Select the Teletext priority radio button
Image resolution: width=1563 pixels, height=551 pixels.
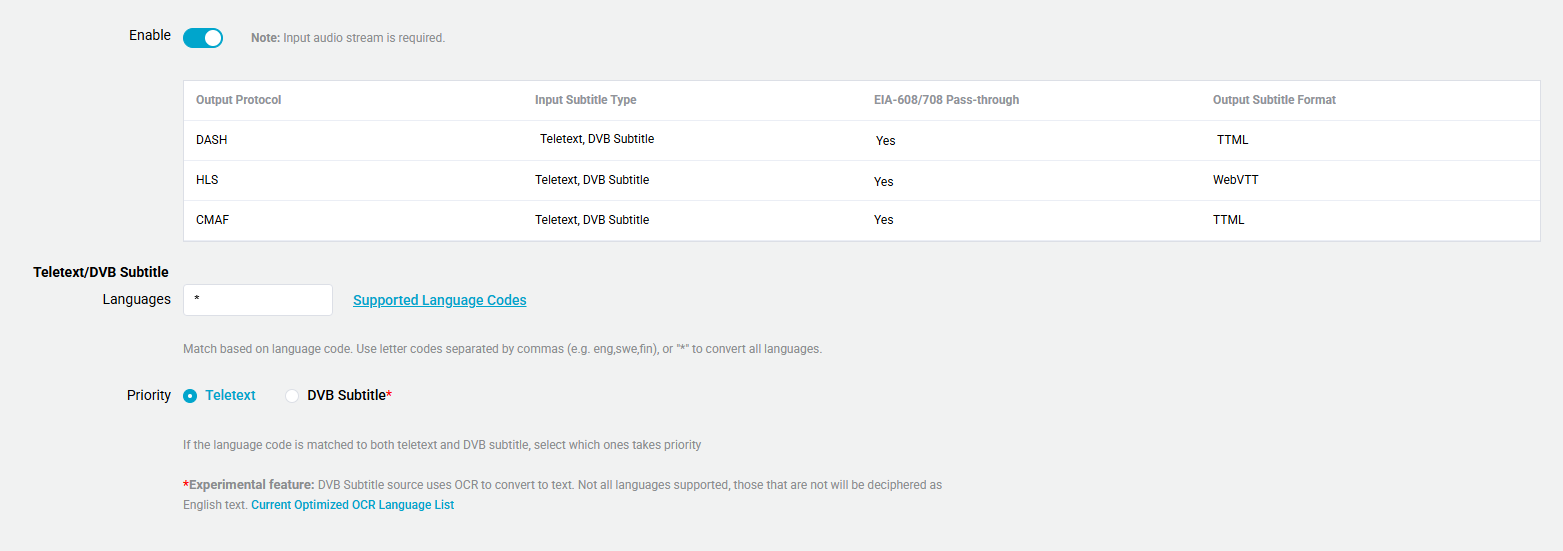[x=190, y=396]
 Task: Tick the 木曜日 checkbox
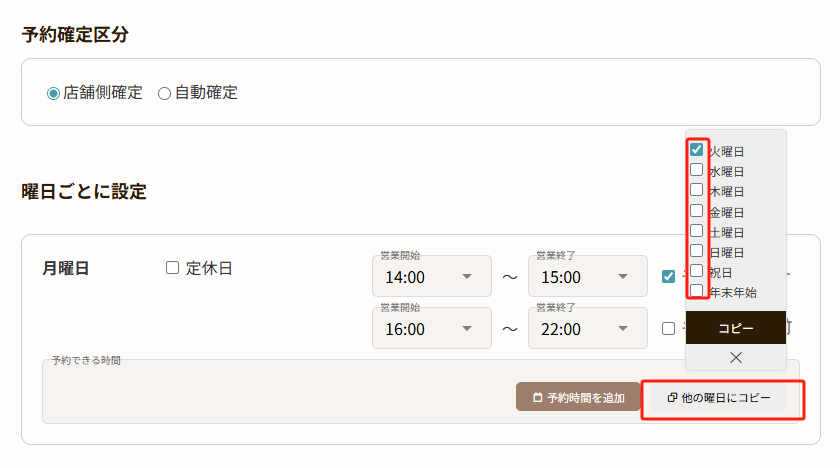[697, 190]
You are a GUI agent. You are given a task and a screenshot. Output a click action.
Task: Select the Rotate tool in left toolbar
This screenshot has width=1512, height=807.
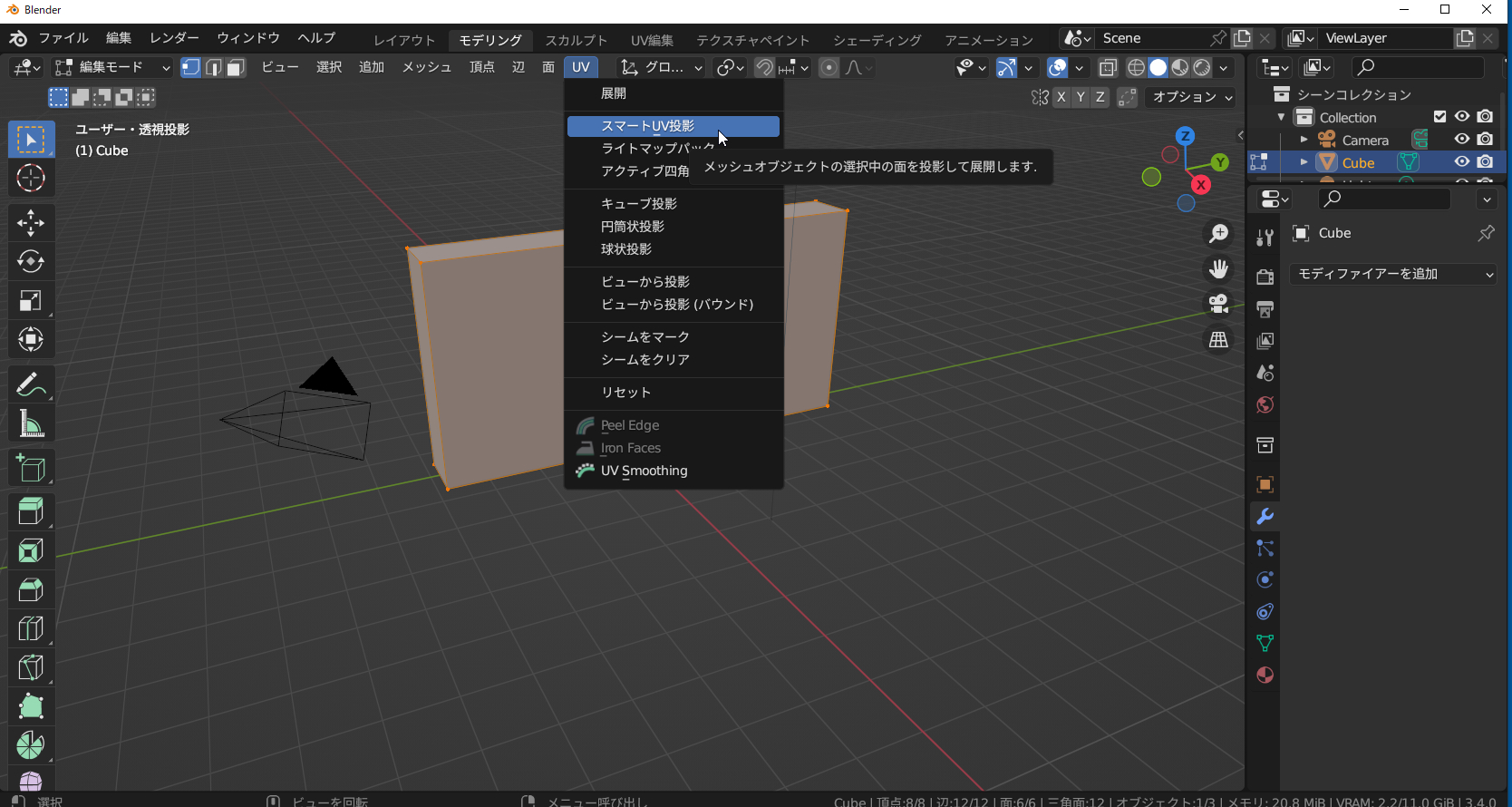(31, 261)
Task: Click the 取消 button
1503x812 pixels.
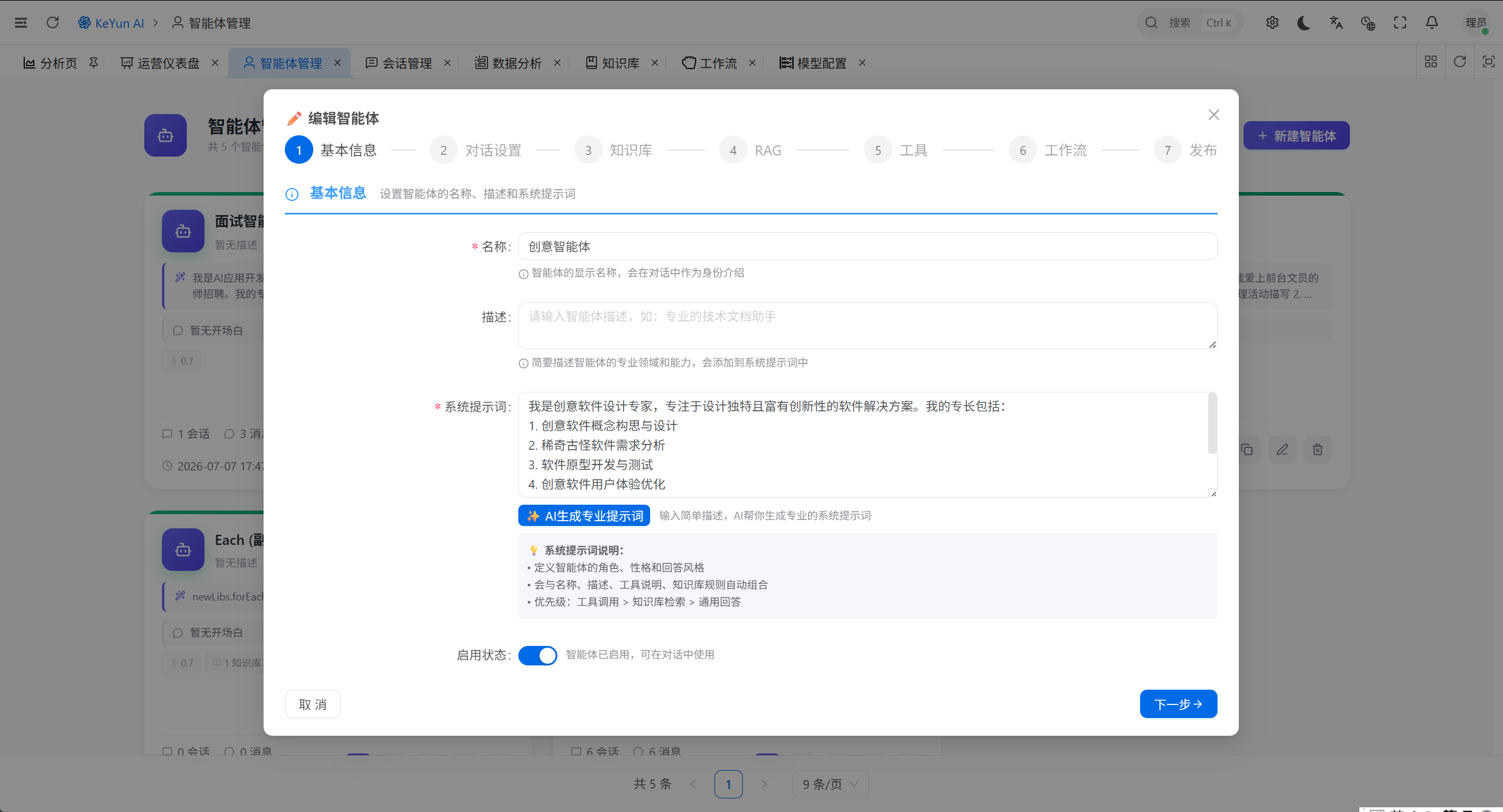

## Task requirements
The lines above must be transcribed exactly, with every picture left out.

## Answer section
Select the Teletext priority radio button
Image resolution: width=1563 pixels, height=551 pixels.
[x=190, y=396]
 Task: Tick the 木曜日 checkbox
[697, 190]
You are a GUI agent. You are given a task and a screenshot. Output a click action.
Task: Select the Rotate tool in left toolbar
This screenshot has width=1512, height=807.
(31, 261)
Task: Click the 取消 button
1503x812 pixels.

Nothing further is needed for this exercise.